9. Your paper should be quantitative. Include photos, graphs, figures, and/or tables in your paper. Cite any reproduced tables or figures in the caption, e.g., “Table 1. Summary data for moose herds (from Merk 1978).” Refer to all Figures and Tables in text just as Smith and other authors do, e.g., “Figure 1 shows that . . .” or “ . . . as these data show (Fig. 5).” Graphs, maps, and photos are always referred to as figures. Place figures and tables individually on next page of paper after you first refer to them. Color photos and color photocopies are nice to include. Table captions go at the top and figure captions go at the bottom of each entry.

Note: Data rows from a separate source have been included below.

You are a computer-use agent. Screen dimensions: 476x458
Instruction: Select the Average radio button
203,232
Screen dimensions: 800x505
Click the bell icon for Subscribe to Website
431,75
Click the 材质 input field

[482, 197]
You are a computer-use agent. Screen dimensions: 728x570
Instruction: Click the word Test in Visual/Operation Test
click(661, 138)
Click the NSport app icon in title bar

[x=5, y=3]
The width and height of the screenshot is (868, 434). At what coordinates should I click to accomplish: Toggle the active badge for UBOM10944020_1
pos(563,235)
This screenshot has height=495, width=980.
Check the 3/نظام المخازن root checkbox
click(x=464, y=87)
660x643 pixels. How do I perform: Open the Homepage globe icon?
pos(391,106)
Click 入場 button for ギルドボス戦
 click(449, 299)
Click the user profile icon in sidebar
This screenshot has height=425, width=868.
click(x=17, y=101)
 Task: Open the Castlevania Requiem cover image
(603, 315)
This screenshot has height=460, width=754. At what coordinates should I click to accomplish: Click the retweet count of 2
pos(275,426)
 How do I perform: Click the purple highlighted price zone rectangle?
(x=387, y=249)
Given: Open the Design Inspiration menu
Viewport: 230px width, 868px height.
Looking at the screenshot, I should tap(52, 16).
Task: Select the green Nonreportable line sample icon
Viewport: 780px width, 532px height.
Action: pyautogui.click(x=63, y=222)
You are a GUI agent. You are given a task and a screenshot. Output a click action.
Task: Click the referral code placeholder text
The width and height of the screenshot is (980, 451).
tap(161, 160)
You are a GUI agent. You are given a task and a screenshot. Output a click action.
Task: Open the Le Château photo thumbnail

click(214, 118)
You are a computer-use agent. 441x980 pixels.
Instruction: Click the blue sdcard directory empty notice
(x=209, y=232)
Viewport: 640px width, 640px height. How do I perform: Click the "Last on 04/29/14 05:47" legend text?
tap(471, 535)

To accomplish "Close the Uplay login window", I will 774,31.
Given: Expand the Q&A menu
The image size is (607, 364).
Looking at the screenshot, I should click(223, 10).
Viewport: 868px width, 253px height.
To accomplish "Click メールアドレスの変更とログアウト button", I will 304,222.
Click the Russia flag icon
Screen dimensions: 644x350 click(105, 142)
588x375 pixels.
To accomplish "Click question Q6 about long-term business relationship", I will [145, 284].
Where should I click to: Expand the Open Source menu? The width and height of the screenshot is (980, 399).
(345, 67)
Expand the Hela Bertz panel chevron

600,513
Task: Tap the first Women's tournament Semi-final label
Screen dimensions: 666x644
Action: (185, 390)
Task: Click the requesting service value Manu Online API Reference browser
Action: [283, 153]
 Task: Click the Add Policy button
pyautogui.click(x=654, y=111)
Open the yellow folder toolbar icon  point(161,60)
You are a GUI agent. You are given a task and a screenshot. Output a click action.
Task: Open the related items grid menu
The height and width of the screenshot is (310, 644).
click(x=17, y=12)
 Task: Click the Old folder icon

10. Further helpful information: There should be a space between numbers and units (e.g., 5 cm); don’t leave less than three letters on one line for hyphenated words; keep paper past tense when discussing what other researchers have shown; keep reference to animals neuter (e.g., say “it” instead of “he”) and don’t say “man” (use “humans,” “people,” etc.); keep the use of “very” and other adjectives to a minimum; don’t say “due to” (pick some other wording instead); the term “data” is plural; paragraphs must be more than one sentence, but shouldn’t be too long; underline genus and species names.
11. When I grade: I look for scientific style of writing, including incorporation of scientific thought, references (especially primary), and data (figures and tables) from these primary references.
12. Make sure you follow these instructions carefully. Your paper will be graded according to these guidelines. Proofread your paper carefully before turning it in.